JLF Wilmington Blog

The politics of beach renourishment

Ben Brown reports in the Port City Daily on a N. C. Beach Inlet and Waterway Association conference held at the Blockade Runner hotel at Wrightsville Beach this week. Beach town officials worry that state and federal funds for beach renourishment and dredging inlets may no longer be generous. Officials look for new funding ideas and expect the rest of us to get our minds right about their wants. (link)

During past decades federal pork-barrel funds rolled onto coastal beaches allowing local politicians to avoid higher taxes to pay for their playgrounds—residents, business owners and government agents prosper from other taxpayer’s money, taxes paid by tourists, and money spent by them. Now they face some sobering realities: they may have to get the money closer to home. And they should.

A coastal consulting firm’s study showed that every dollar spent on beach renourishment returns $60. That flies in the face of demands for outside public funds. An engineer with Moffatt and Nichol figures that these North Carolina coastal projects need $40 million annually. That amounts to return on investment of $2.4 Billion!

We must ask: If beach towns benefit 60 to 1 by this spending, why do they need other people’s money? Logic tells us that with these huge returns locals should be more than happy to invest that small amount from their own funds. In fact, according to Rep. Mike McIntyre, the return may be as high as $320 to $1—nearly $13 Billion. Who wouldn’t invest $40 million for that return every year?

But, typically, government officials greedily hope to pass on their project costs to other taxpayers. So they prepare studies and hire lobbyists to convince the North Carolina General Assembly to divert state funds to their benefit.

However, even beach lobbyist Connie Wilson recognized that beach town projects will have a tough time competing with demands from education and health lobbyists in the state. Her solution is to change the “stigmatized” term “beach renourishment” and promote “inlet dredging.” I doubt that using different language will fool our state legislators—at least, most of them.

And some coastal politicians express indignation at the image of beach residents as “wealthy property owners.” Brunswick County Commissioner Marty Cooke thinks that this is the “wrong mentality.” Maybe so, but it’s irrelevant. The question is, why should inland taxpayers subsidize the taxes and fees used to gain such great benefits (described above) derived from beach renourishment?

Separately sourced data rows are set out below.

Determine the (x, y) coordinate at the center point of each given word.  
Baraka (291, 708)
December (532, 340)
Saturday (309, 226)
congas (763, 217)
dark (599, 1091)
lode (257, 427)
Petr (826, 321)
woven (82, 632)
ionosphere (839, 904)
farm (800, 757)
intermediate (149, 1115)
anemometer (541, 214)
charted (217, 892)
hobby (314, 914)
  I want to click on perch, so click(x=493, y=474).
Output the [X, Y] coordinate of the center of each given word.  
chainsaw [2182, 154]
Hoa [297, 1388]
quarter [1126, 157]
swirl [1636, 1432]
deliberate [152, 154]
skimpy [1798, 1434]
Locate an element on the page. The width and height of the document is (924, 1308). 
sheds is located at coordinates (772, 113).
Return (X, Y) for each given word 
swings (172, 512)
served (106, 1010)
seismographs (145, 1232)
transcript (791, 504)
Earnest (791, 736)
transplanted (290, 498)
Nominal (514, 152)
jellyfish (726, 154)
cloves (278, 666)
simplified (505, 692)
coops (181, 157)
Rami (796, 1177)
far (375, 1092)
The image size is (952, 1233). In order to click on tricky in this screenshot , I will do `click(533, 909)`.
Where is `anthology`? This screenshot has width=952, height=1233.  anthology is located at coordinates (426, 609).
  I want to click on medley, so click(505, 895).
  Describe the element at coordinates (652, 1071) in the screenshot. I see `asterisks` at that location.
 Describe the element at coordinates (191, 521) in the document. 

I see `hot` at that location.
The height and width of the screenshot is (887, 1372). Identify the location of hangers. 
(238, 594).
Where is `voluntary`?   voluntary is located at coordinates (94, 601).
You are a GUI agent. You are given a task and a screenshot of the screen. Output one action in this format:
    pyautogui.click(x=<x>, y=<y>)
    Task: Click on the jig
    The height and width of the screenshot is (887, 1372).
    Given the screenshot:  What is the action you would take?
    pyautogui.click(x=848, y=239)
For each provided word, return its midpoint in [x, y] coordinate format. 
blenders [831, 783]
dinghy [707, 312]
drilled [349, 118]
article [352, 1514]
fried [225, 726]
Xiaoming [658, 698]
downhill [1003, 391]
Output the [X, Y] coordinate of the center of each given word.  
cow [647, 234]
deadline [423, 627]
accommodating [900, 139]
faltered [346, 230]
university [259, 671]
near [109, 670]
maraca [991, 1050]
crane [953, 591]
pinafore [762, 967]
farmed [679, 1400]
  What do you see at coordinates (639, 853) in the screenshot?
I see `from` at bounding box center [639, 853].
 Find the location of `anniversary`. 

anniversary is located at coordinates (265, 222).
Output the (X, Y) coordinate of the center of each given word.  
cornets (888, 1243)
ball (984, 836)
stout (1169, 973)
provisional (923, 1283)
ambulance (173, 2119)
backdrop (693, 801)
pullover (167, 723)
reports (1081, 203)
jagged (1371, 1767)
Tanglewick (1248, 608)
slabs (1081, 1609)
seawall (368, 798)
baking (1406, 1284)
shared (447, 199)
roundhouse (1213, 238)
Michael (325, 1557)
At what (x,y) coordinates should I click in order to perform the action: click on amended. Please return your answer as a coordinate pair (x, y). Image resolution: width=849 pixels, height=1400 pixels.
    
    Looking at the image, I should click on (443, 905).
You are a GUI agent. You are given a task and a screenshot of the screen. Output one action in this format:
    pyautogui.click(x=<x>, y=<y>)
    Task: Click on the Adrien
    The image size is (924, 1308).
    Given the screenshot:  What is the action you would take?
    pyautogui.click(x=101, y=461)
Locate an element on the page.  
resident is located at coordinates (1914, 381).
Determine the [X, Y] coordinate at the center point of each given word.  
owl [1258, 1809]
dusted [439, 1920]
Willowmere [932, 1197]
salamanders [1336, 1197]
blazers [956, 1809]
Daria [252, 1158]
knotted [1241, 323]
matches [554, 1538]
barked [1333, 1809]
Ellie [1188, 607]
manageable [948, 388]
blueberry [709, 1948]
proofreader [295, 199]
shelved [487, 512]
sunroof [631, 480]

Finally, the principle here, it seems to me, is that users and other beneficiaries pay for their own recreation and profits. Otherwise, this is a clear case of greed—a vice too often associated with statists.

At the same time it’s unfair to beach community people that any law should prevent them from protecting their property from storm damage. The N. C. Coastal Federation and other meddling environmental activists have had undue influence with previous state legislators. It’s past time for beach towns and other property owners to be able to build erosion control structures. (link)

I’d like to see a study by disinterested parties that shows the benefit to cost ratio for such works—a large factor in the equation should include the savings from massive annual beach renourishment. But, of course, it’s likely that politics will prevail over reasonable solutions.